なるほど、とリリアは少し納得した。この国において、男爵という位は限りなく庶民に近い貴族というものだ。ティナなら庶民に溶け込める服をいくつか持っていることだろう。ただ、やはり問題もある。
――私が行かないといけないわよね?
――まあね。変装するんだし、アリサとかに行ってもらうのはだめだと思うよ。いや、アリサなら協力してくれるかもしれないけど、間違いなく心配されるよ。
リリアがはっきりと命じれば従うだろうが、アリサに対してはそれはしたくはないと思っている。リリアのメイドであると同時に、数少ない協力者だ。大切にしたい。そう思っている自分に気がついて、少しだけ驚いた。
――仕方ないわね……。周りから何か言われそうだけど、行くとしましょう。
――がんばれー。
――気楽でいいわね……。
リリアは招待状に記載されている時間を確認して、小さく舌打ちした。夜会が開かれるのは今晩となっている。もっと早めに連絡してほしいとは思うが、どうせこれを計画したのはあの馬鹿王子だろう。あいつなら、ティナを誘う口実として夜会を急遽開催することぐらいしてもおかしくはない。
ただ、他に夜会の予定がなかったことから事前に計画はあったのかもしれないとは思う。ティナに断られないように、知らせるのを直前にしたのだろうか。
ともかく、リリアにはその辺りの事情は関係のないことだ。あまり時間もないので、準備を急がなくてはならない。
「アリサ。少し出かけてくるわ」
慌ただしく働き始めているアリサにそう告げると、リリアは部屋を後にした。
リリアが二階に下りて、そしてエントランスに出ると騒がしかった部屋が途端に静かになった。周囲を見ると、談笑していたと思われる生徒たちがそろってリリアを見て固まっている。上級貴族がこの階層に足を踏み入れることがないことを考えると、当然だろう。
――仮にも公爵家だから余計にだね。とりあえずティナの部屋を聞いてみようよ。
――そうね……。誰なら知っているでしょうね。
――誰でも知ってるんじゃないかな。有名人だし。どこかの馬鹿王子のせいで。
――ろくでもない馬鹿王子ね。
さくらと共にかつての想い人を罵倒しつつ、とりあえず側のテーブルへと向かう。そこにいたのは男子生徒が三人で、リリアが自分たちの方に向かっていることを知った三人が顔を青ざめさせた。まだ何もしていないのに、と少しだけ不愉快に思いながらも、少年たちへと問いかける。
「ティナ・ブレイハの部屋を探しているのだけど、知っているかしら?」
三人が顔を見合わせ、そしてためらいがちに頷いた。よろしい、とリリアは頷いて続ける。
「では案内しなさい。今すぐに」
「それは、構いませんけど……。何をしに行くのですか?」
「貴方に関係あるのかしら?」
リリアがわずかに目を細めると、三人が体を震わせる。どうにもこの三人だと話にならないと思っていると、
「ちょっといい?」
背後から声をかけられた。振り返り、その声の主を視界に納める。ショートカットの栗色の髪に気の強そうな赤い瞳が印象的な、リリアと同年代と思える少女だった。珍しいことにリリアを睨み付けている。それが少し新鮮で、リリアは思わず笑みを浮かべた。
「何よ」
その少女が口を開き、リリアは微笑のまま首を振る。
「いいえ。何でも無いわ。それで私に何か用?」
「そうだ。あの子に……ティナに何の用? 答えによっては叩き出す」
「へえ……。叩き出す? 貴方が? 私を? へえ……」
ゆっくりと、笑みを深める。少女が頬を引きつらせ一歩後退るが、しかし気丈にもリリアを睨み付ける目にさらに力がこもった。少しばかり驚きながらも、少女の反応を窺う。

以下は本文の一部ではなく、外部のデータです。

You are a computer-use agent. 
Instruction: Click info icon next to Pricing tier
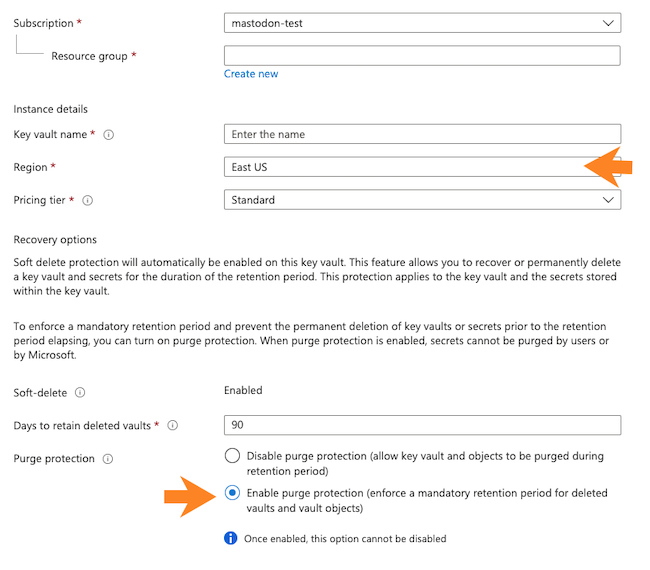click(88, 200)
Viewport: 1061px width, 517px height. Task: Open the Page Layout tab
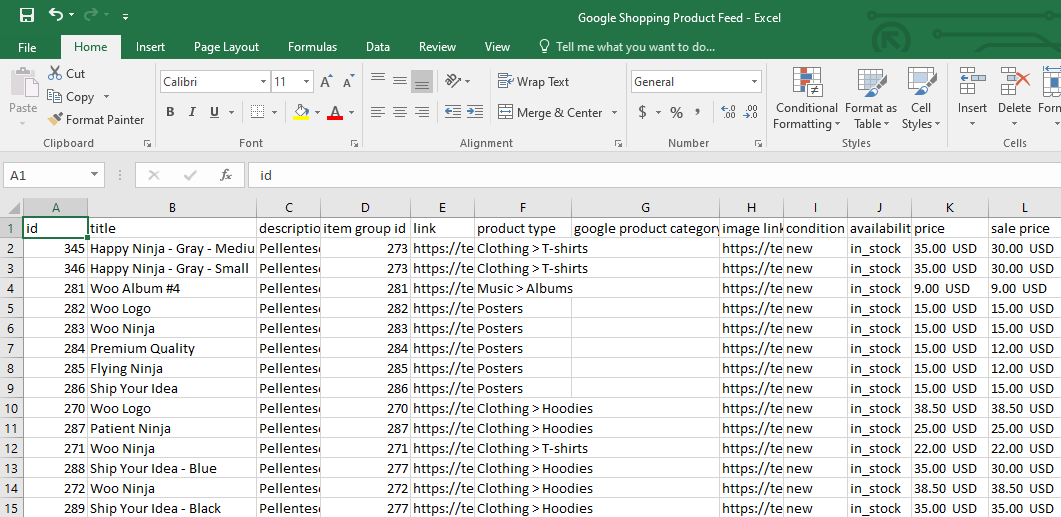pyautogui.click(x=226, y=47)
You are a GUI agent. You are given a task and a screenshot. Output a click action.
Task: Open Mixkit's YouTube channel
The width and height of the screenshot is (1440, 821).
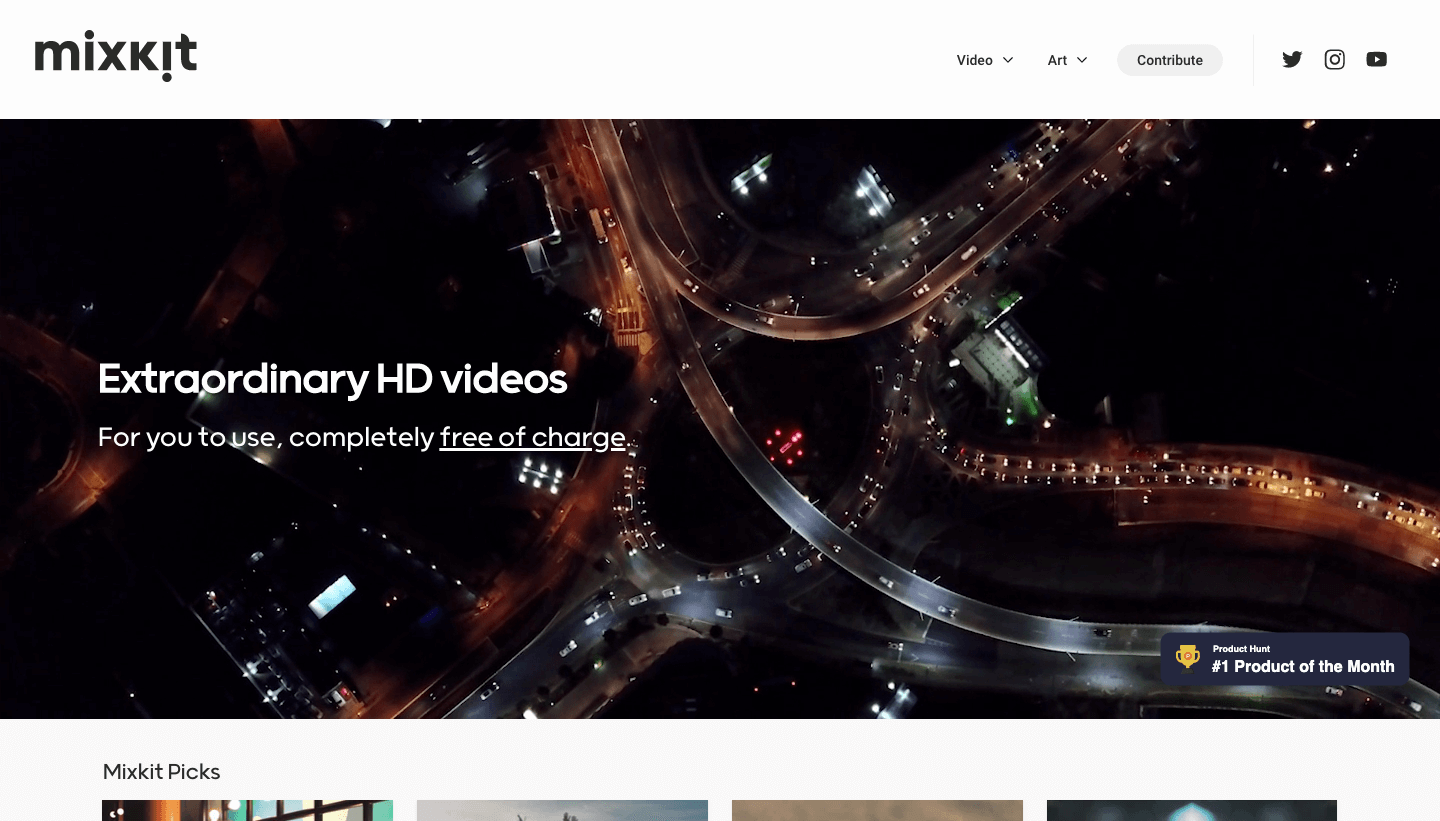coord(1377,59)
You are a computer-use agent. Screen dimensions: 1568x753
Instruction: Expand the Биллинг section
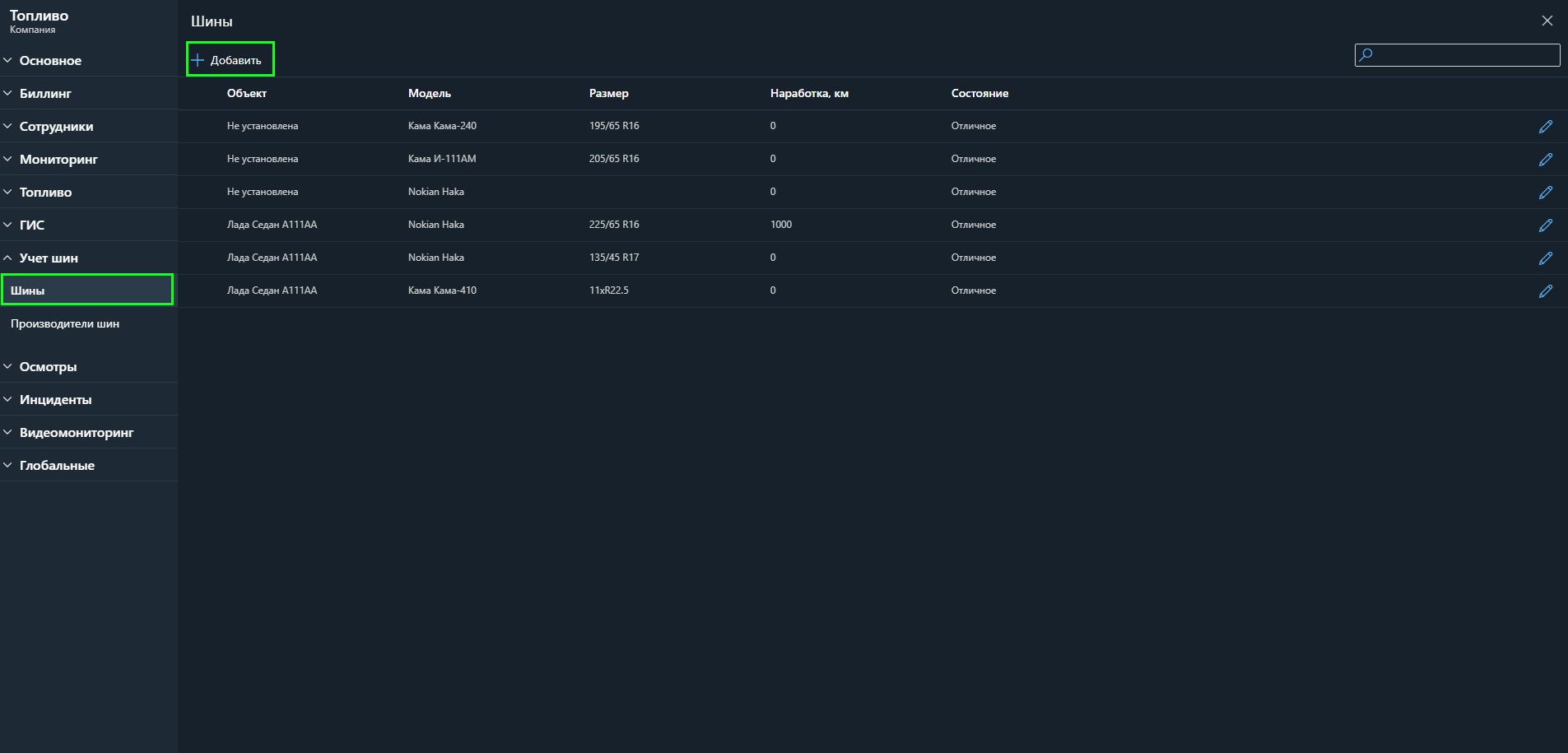coord(45,94)
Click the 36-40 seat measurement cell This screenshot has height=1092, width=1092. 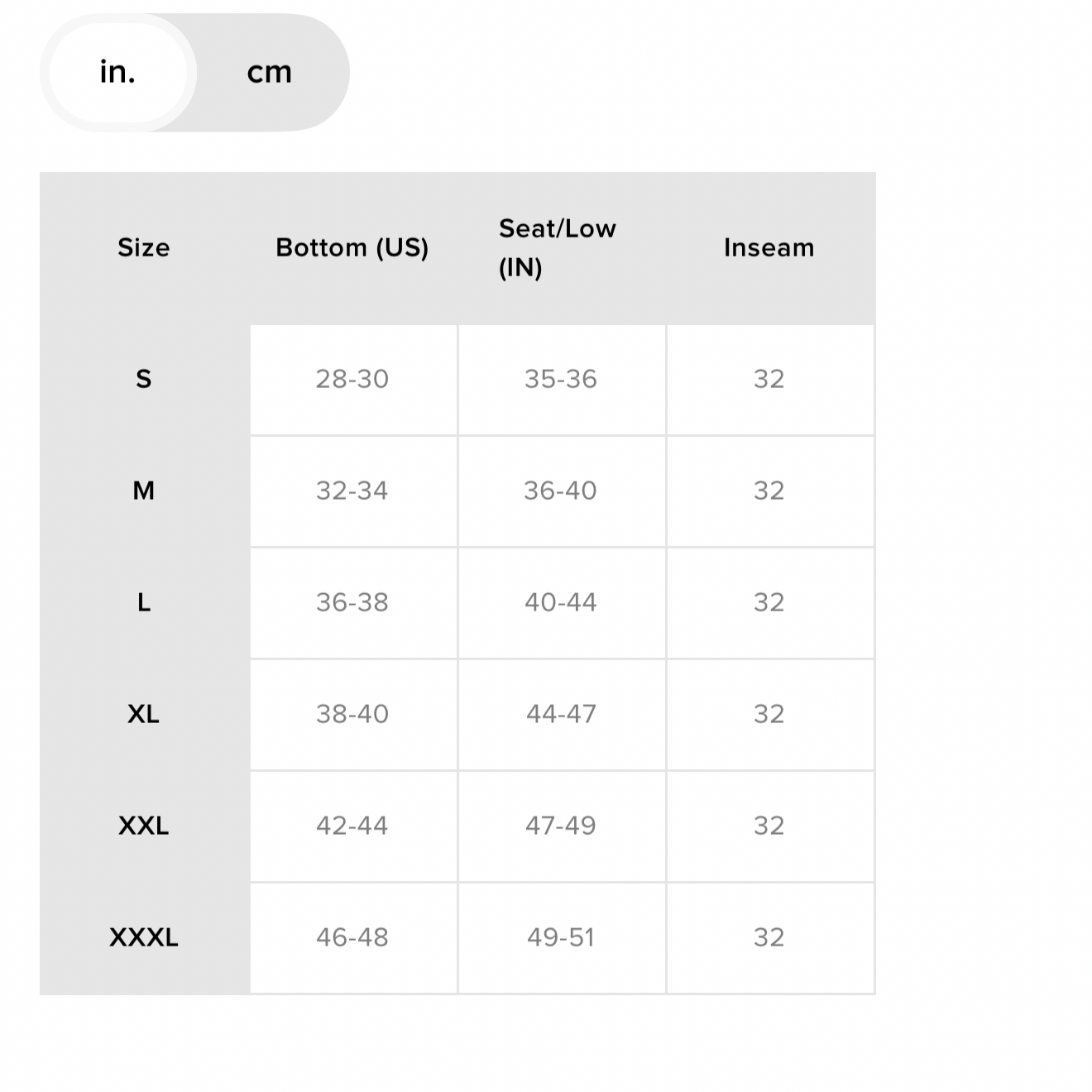click(x=561, y=491)
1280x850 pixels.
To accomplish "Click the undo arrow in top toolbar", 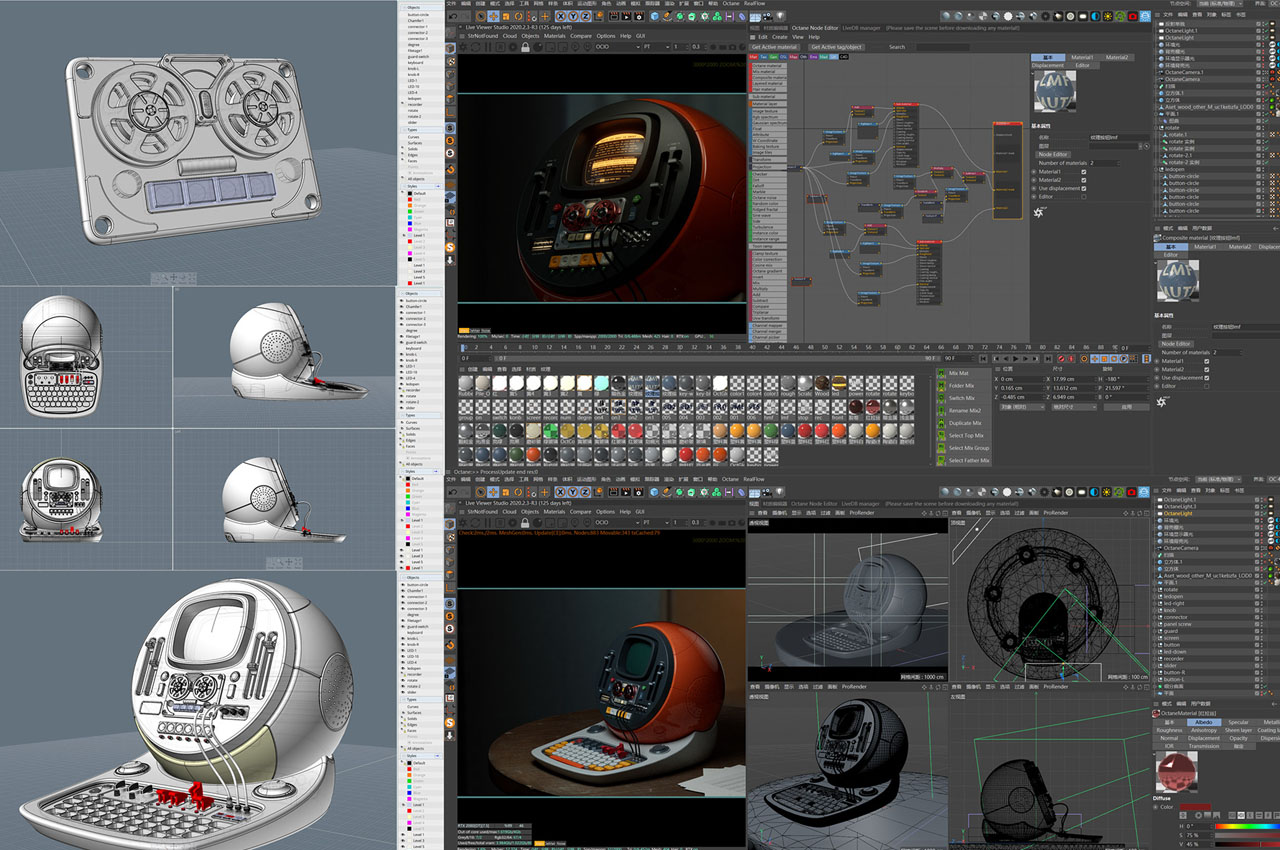I will click(x=452, y=16).
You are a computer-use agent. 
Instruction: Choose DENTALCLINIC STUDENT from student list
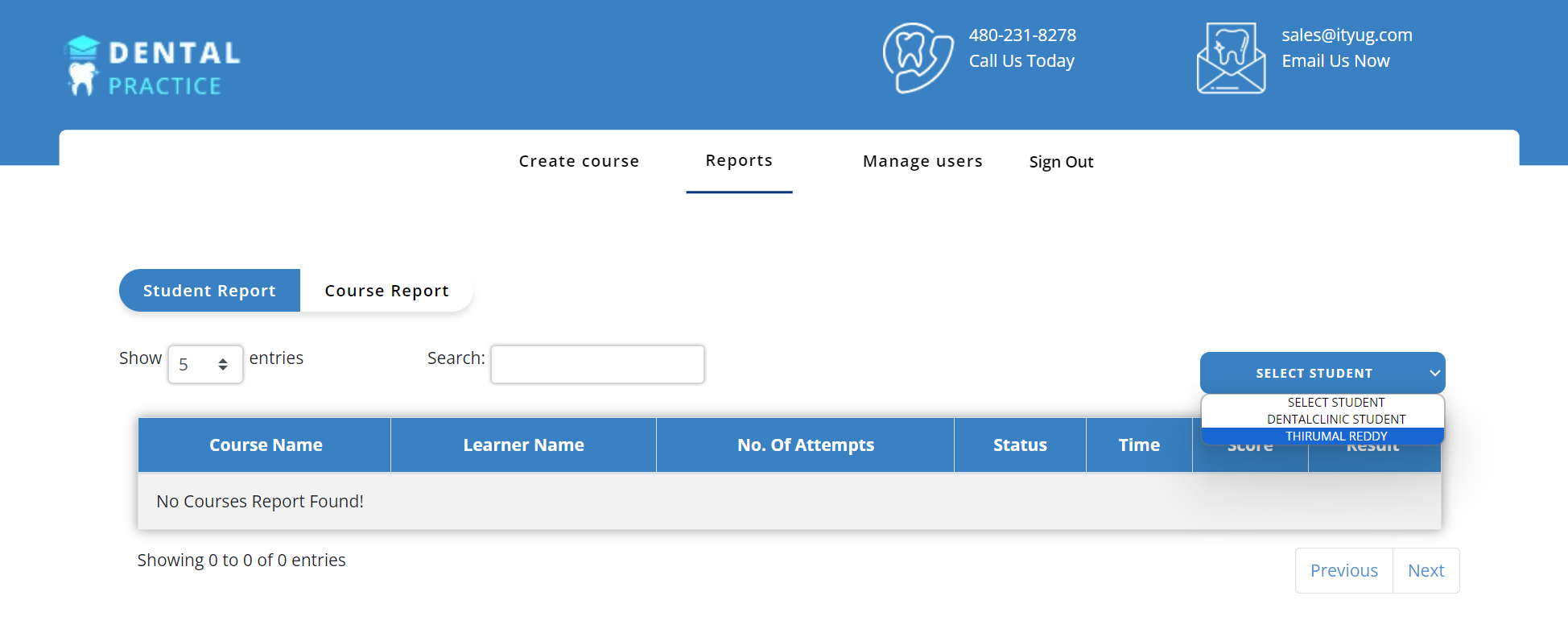pyautogui.click(x=1335, y=420)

「あたしは、貴族なんかに屈しない! ティナはあたしたちが守るんだ! 帰れ!」
なるほど、とリリアは内心で頷いた。どうやら完全に誤解されているらしい。今までの行いを考えるとそれも仕方のないことなので、怒りは覚えない。
――友達のためにリリアを睨み付けるなんて、なんて健気な子なんだ! リリア、その子の爪をもらっておこうよ。煎じて飲もう。
――それを飲んだら貴方がもう少しましになるの?
――え? その返し方は予想してなかったけど……。え、あれ? リリアの私に対するイメージって……。
悩み始めたさくらを無視し、少女に視線を向ける。どうやって誤魔化そうかと思ったところで、
――え? 誤魔化すの? そのまま言えばいいじゃない。悪いことしてないんだから。
なるほど、とリリアは頷いた。確かに今回はティナに協力を仰ぎに行くだけだ。何も後ろ暗いことはない。
「何か誤解しているようだけど、私はティナさんに少しお願いしたいことがあって訪ねるだけよ。何か問題があるかしら?」
「は? そんなこと信じられるわけないでしょ! いいからさっさと出て行きなさい!」
そう語気を荒げて言うが、しかし手を出してくるわけでもない。仮にもこの学園に通っている以上、貴族の、しかも公爵家の人間に手を出すことがどういうことかよく分かっているのだろう。リリアが身じろぎせず少女を見つめていると、少女の表情がどんどんと険しくなっていった。
「それだったら……あたしにも考えが……」
「も、もうやめようよ、アイラ」
「ケイティンは黙ってて!」
少女の奥にもう一人、青い長髪の少女がアイラの袖を掴んでいた。この国においても珍しい髪の色なので記憶にある。もっとも、見覚えがあるという程度で名前も家名も分からないが。
アイラと呼ばれた栗色の髪の少女が再びリリアを睨んでくる。時間の無駄だと思い始めたところで、
「アイラ、どうしたの?」
さらに第三者の声。ただしこちらの声はよく知っているものだった。
いつになれば南側に出発するのでしょうか……。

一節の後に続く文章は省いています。